In vivo evaluation of the lysine‐specific demethylase (KDM1A/LSD1) inhibitor SP‐2577 (Seclidemstat) against pediatric sarcoma preclinical models: A report from the Pediatric Preclinical Testing Consortium (PPTC)
Raushan T. Kurmasheva, Stephen W. Erickson, Ruolan Han, Beverly A. Teicher, Malcolm A. Smith, Michael Roth, Richard Görlick, Peter J. Houghton
Abstract
SP-2577(Seclidemstat), an inhibitor of lysine-specific demthylase KDM1A (LSD1) that is overexpressed in pediatric sarcomas, was evaluated against pediatric sarcoma xenografts. SP-2577 (100 mg/kg/day × 28 days) statistically significantly (p < .05) inhibited growth of three of eight Ewing sarcoma (EwS), four of five rhabdomyosarcoma (RMS), and four of six osteosarcoma (OS) xenografts.

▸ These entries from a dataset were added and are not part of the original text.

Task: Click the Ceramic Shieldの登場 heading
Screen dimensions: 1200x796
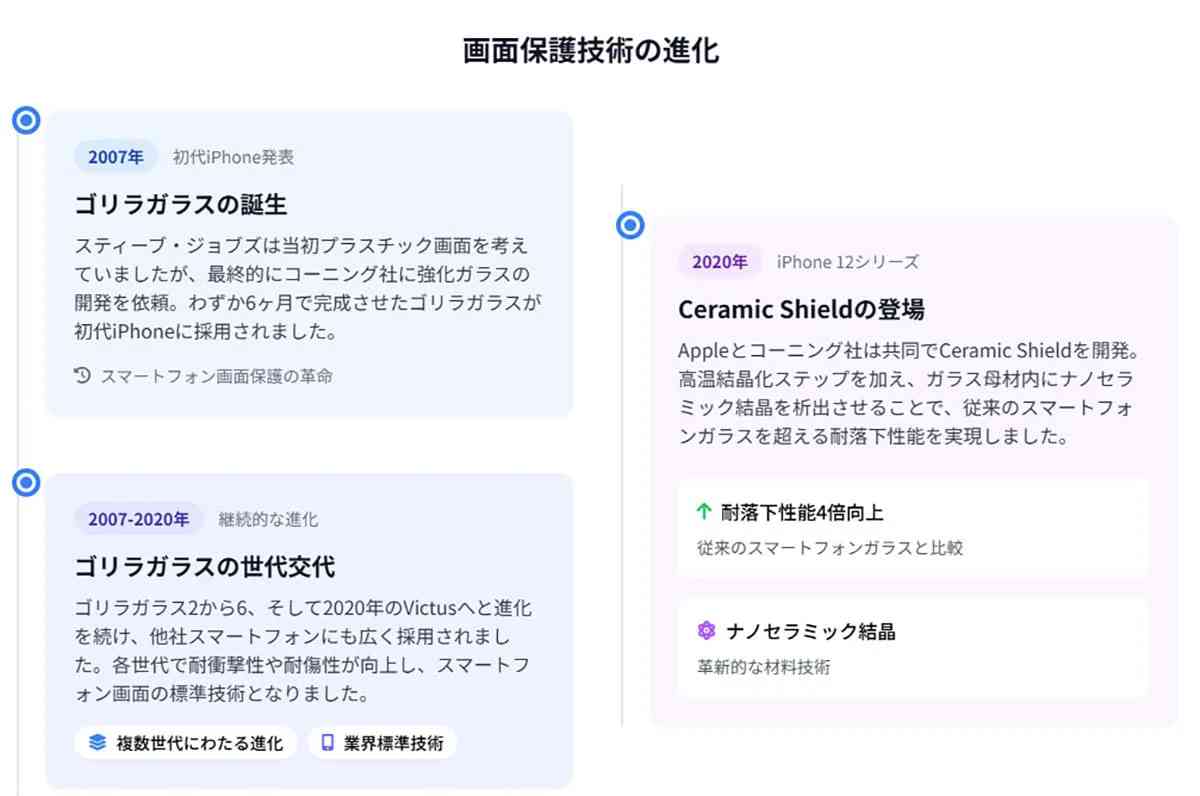Action: [801, 309]
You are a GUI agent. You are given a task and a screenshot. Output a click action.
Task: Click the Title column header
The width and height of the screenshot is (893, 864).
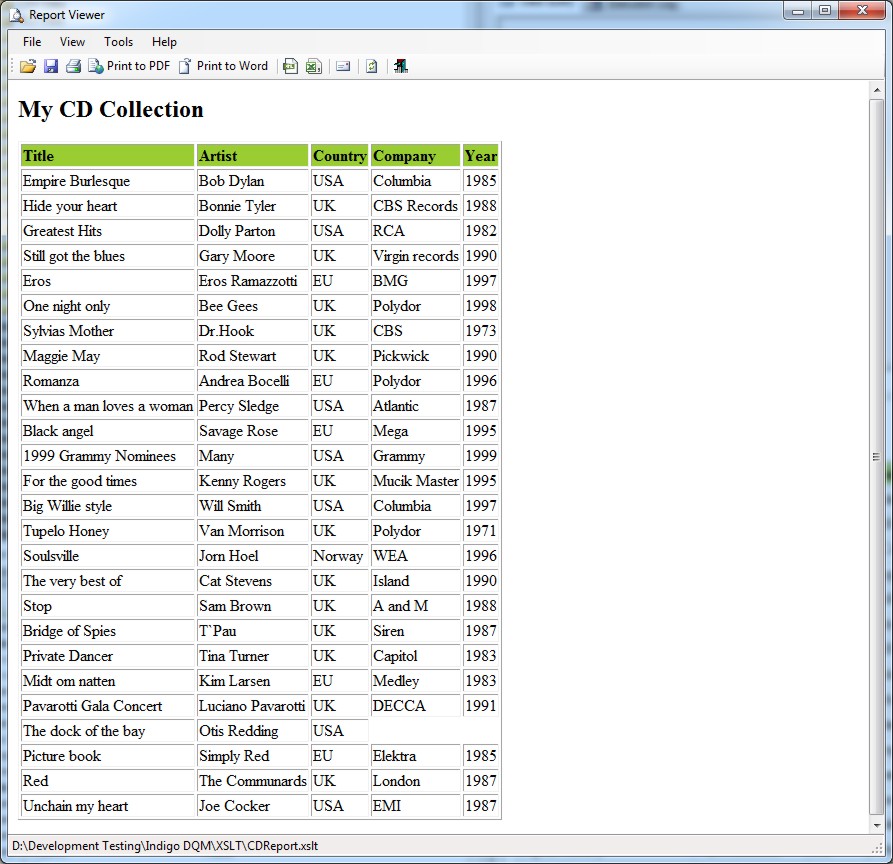pos(107,156)
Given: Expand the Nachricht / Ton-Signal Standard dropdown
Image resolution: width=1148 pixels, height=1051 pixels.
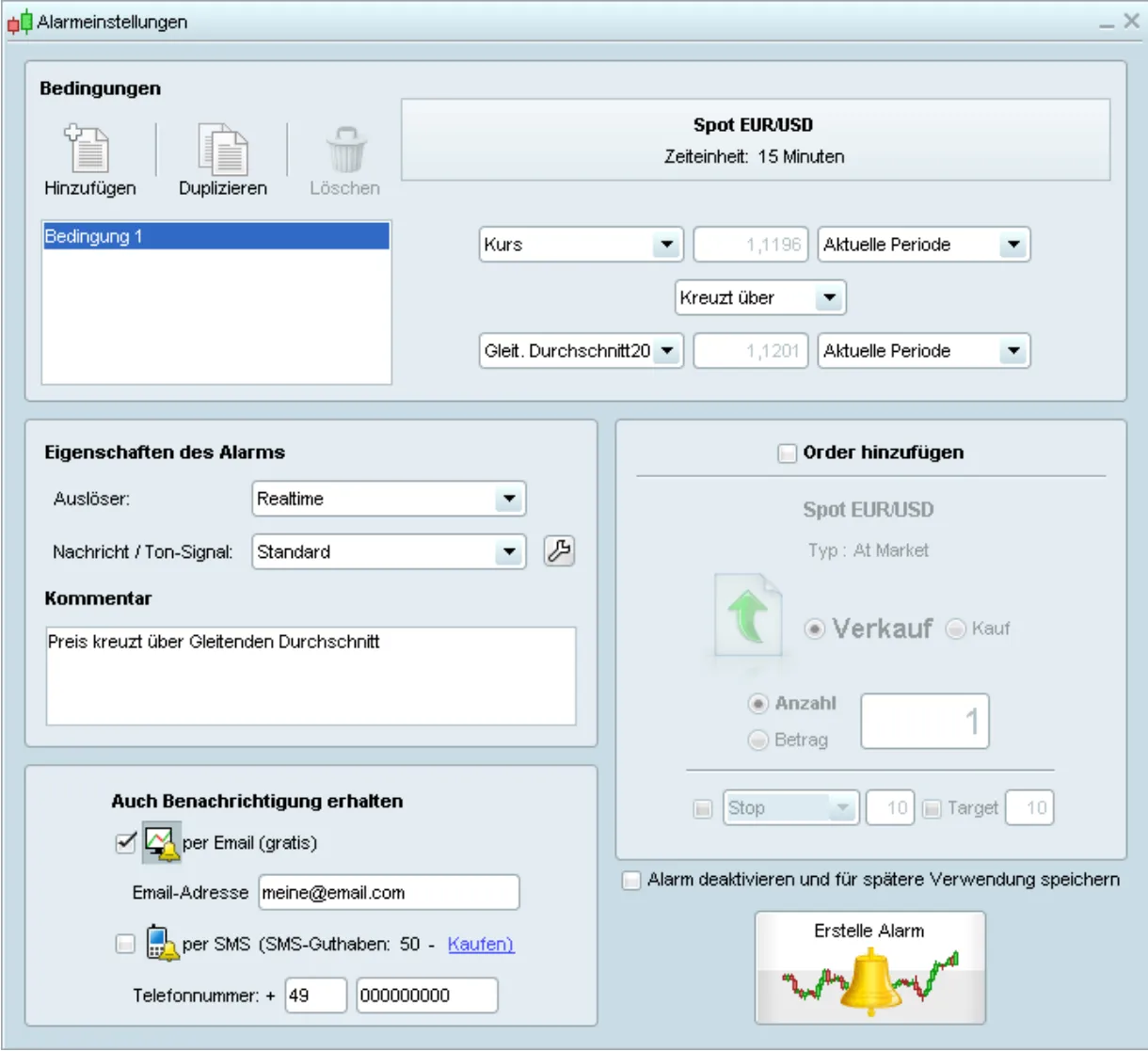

The increase in EFS T/C was modest (<1.5) for all models except RMS Rh10 (EFS T/C = 2.8). There were no tumor regressions or consistent changes in dimethyl histone H3(K4), HOXM1, DAX1, c-MYC and N-MYC, or tumor histology/differentiation. SP-2577 has limited activity against these pediatric sarcoma models at the dose and schedule evaluated.